*DOCUMENT SECTION*
Yes long wheel base rigid steam does not like small radii, it even will tell you so on the instructions that come with said engines. I have a 2-8-8-2 that will take 18" just fine but another 4-8-2 that wont. Alot of it will depend on the engine. And yes the larger radii looks better no matter what you run. Some times it is just a matter of what you have to give up just to have a layout, and in my case I have to use the 18" radii and give up being able to run some of my longer equipement.

Massey


----------



## deboardfam (Oct 8, 2010)

Looks like I am going to have to switchup my research and start researching N scale. So the prebuilts for like $80 for buildings and things. What other options? I saw someone posting about sourcing stuff from lowes and backyards etc to have a cheaper layout. That would be great then I could spend more money on the engines and things. I really want a sound engine and to be able to do a few continuous loops so I am just going to have to switch it up to N scale. I will be returning my flex track and everything I bought and getting all N. That is the issue. I am new to the hobby so I am having to buy everything new.

*SUPPLIED INFORMATION*
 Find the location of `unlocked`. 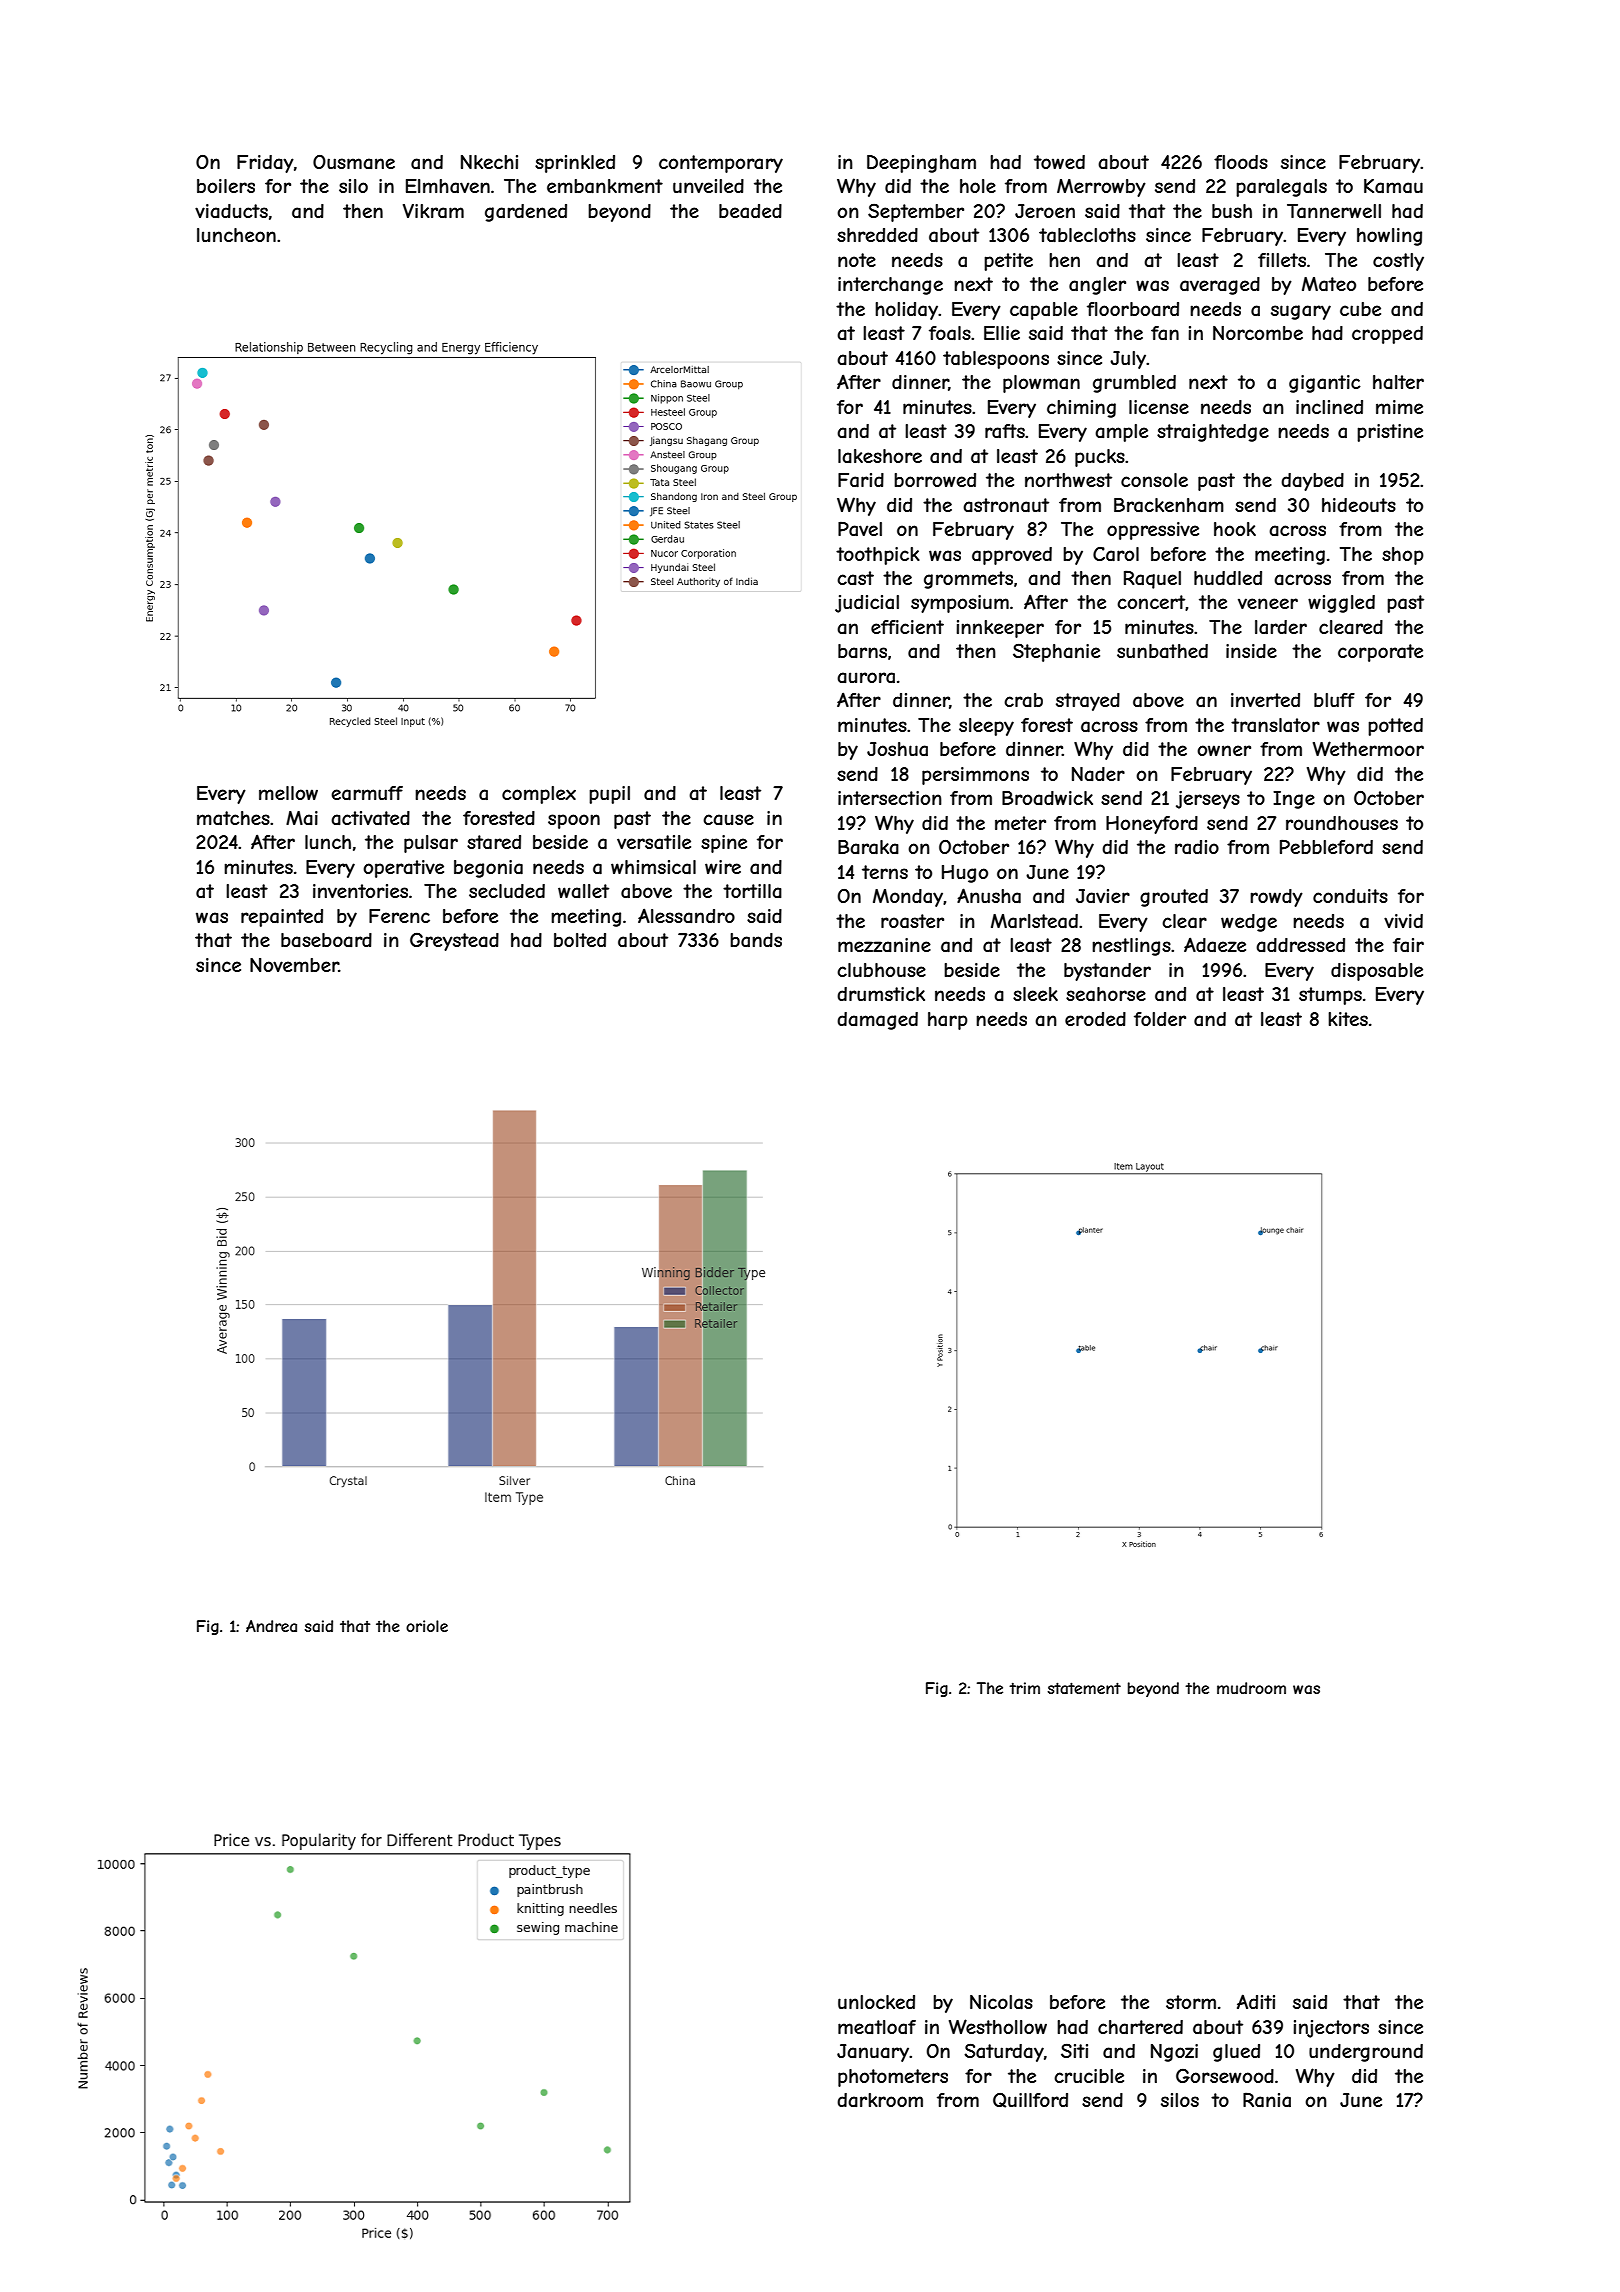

*WRITTEN TASKS*
1. Can you transcribe the part of the model railroad thread above starting with "Yes long wheel" and going on through "(Oct 8, 2010)"?
2. How would you sum up the model railroad thread above in two sentences?

*FINAL ANSWERS*
1.
Yes long wheel base rigid steam does not like small radii, it even will tell you so on the instructions that come with said engines. I have a 2-8-8-2 that will take 18" just fine but another 4-8-2 that wont. Alot of it will depend on the engine. And yes the larger radii looks better no matter what you run. Some times it is just a matter of what you have to give up just to have a layout, and in my case I have to use the 18" radii and give up being able to run some of my longer equipement.

Massey


----------



## deboardfam (Oct 8, 2010)

2. Massey explains that long-wheelbase rigid steam engines handle small radii poorly, though it varies by engine, and says that using 18" radii on a layout means giving up running some longer equipment. deboardfam, new to the hobby, decides to switch to N scale to have a sound engine and a few continuous loops, plans to return the flex track already bought, and asks about cheaper options than $80 prebuilt buildings.